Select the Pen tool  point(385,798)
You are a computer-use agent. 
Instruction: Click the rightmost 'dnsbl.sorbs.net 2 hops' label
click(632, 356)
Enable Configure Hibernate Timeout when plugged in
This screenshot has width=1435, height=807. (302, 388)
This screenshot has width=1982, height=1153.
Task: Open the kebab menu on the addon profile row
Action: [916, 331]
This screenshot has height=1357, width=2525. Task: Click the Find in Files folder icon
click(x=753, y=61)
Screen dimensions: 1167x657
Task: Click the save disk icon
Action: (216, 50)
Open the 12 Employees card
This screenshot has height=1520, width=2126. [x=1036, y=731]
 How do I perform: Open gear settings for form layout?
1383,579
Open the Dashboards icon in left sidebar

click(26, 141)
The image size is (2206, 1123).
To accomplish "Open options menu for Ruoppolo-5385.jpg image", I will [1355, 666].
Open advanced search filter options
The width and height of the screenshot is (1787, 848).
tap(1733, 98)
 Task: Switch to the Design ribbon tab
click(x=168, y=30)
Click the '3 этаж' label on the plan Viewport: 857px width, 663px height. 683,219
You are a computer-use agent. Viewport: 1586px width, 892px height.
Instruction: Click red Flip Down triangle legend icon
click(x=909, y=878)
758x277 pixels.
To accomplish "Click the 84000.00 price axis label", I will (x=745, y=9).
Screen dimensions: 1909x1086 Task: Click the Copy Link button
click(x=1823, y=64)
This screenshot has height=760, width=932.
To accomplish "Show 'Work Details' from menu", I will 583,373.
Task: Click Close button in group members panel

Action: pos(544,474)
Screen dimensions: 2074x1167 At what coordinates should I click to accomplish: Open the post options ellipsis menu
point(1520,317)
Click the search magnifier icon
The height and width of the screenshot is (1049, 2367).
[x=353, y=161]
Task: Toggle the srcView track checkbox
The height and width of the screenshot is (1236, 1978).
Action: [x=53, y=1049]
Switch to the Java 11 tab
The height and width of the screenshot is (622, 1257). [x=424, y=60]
__________
To do –
Reproducing the whole listing above is not the task. Copy exactly only the lines from the one with "Task: Click Close" to the one with "Task: Toggle the srcView track checkbox", both kept.

Result of this exercise –
Task: Click Close button in group members panel

Action: pos(544,474)
Screen dimensions: 2074x1167 At what coordinates should I click to accomplish: Open the post options ellipsis menu
point(1520,317)
Click the search magnifier icon
The height and width of the screenshot is (1049, 2367).
[x=353, y=161]
Task: Toggle the srcView track checkbox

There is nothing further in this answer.